» Exercise description
What you need to produce from the material below is an exact transcription of the lines from the one with "The width and" through the one with "Mark the offer as Splnil", both included, and no other line.

» Data for processing
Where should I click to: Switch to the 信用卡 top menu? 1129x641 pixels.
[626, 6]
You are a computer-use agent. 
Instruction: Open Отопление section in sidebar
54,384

...

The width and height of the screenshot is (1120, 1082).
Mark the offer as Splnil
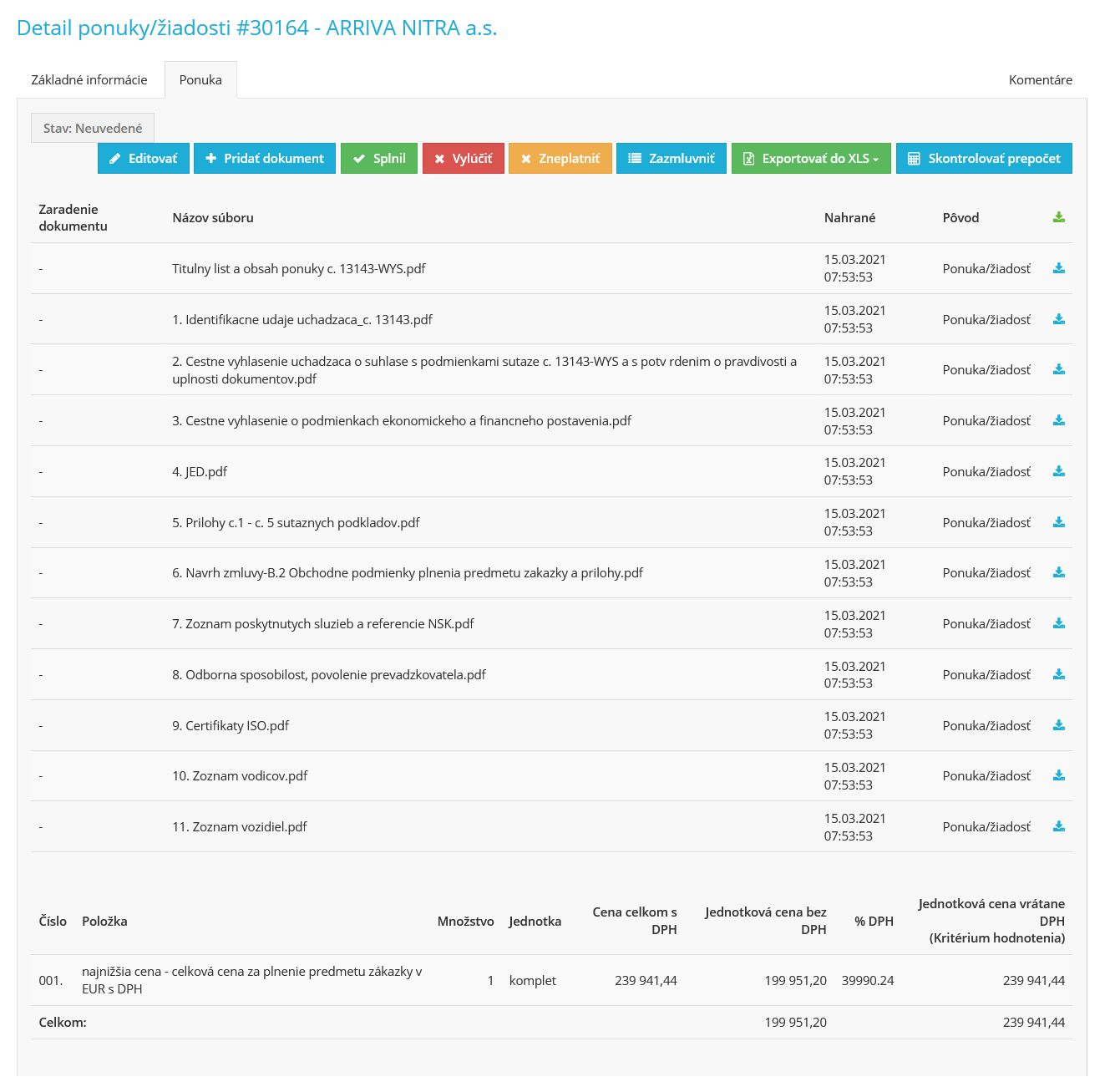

» Exercise output
The width and height of the screenshot is (1120, 1082).
Mark the offer as Splnil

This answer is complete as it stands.